Fixing a Hidden Bug in comtypes: When Exception Handling Masks the Real Problem

A bug in comtypes' struct packing logic was silently converting PackingError into UnboundLocalError, making debugging nearly impossible. This fix restores the original error and adds regression tests to catch it in the future.
What
The calc_packing() function in comtypes attempts multiple struct packing strategies. When all of them fail, it tries to re-raise the last PackingError. However, in Python 3, the exception variable bound in an except clause is deleted when the block exits. The code was trying to access this deleted variable, triggering UnboundLocalError instead of showing the real packing failure. The fix captures the last error in a separate variable that persists beyond the exception block.
Why it matters
Exception masking is a silent killer in debugging. When a real PackingError gets hidden behind UnboundLocalError, developers waste time chasing the wrong problem.
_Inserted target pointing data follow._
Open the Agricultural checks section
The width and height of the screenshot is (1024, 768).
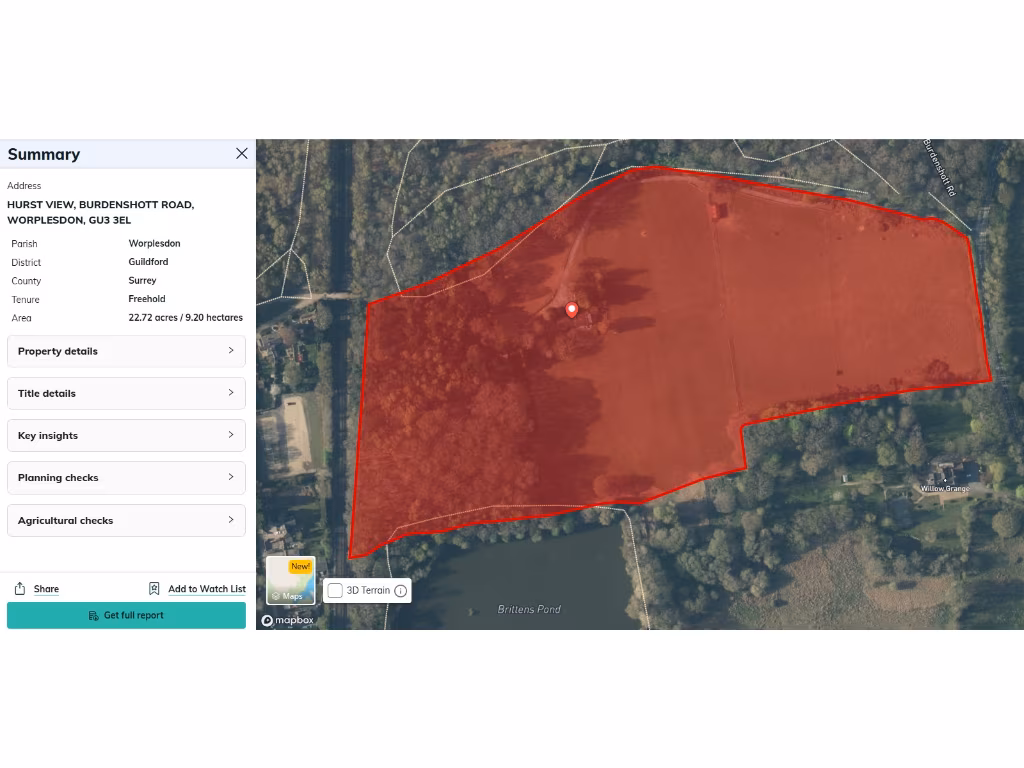tap(126, 520)
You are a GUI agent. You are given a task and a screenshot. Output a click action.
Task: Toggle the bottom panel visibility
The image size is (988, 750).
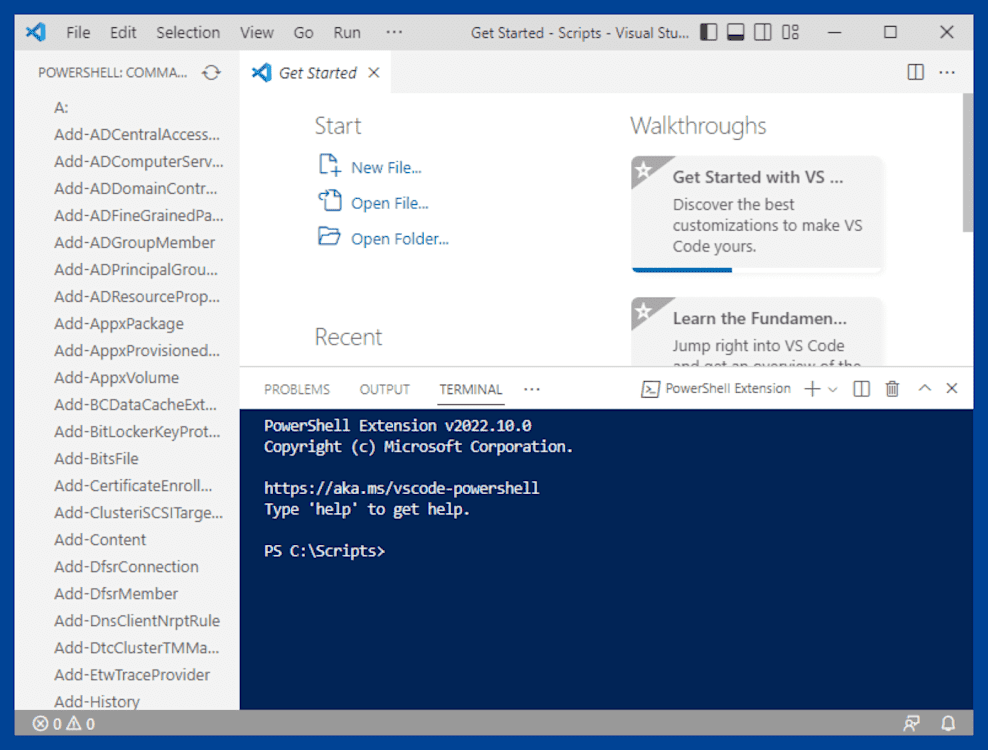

Struct packing failures are already tricky to diagnose, so preserving the original error message is essential. This fix ensures developers see what actually went wrong.
Who it's for
This affects anyone using comtypes to work with COM structs that have unusual or problematic packing requirements. Library maintainers also benefit from having regression tests that prevent this class of exception handling bugs from sneaking back in.
When & where
This is a draft PR against the enthought/comtypes repository (PR #942). The fix is small and focused, touching only the error handling path in calc_packing(). It includes three new unit tests that verify the correct exception is raised and that the error message is preserved.
How
The solution is straightforward: instead of relying on the except clause variable, store the exception in a separate local variable before the exception block ends. This variable remains accessible for the final re-raise. The regression tests confirm that pre-fix code fails with UnboundLocalError while post-fix code correctly raises PackingError with the original details intact.
Takeaway
Small exception handling bugs can have outsized impact on debugging experience. Python 3's automatic cleanup of exception variables is a feature, but it requires careful coding patterns. Adding regression tests for error paths, not just happy paths, catches these subtle issues early.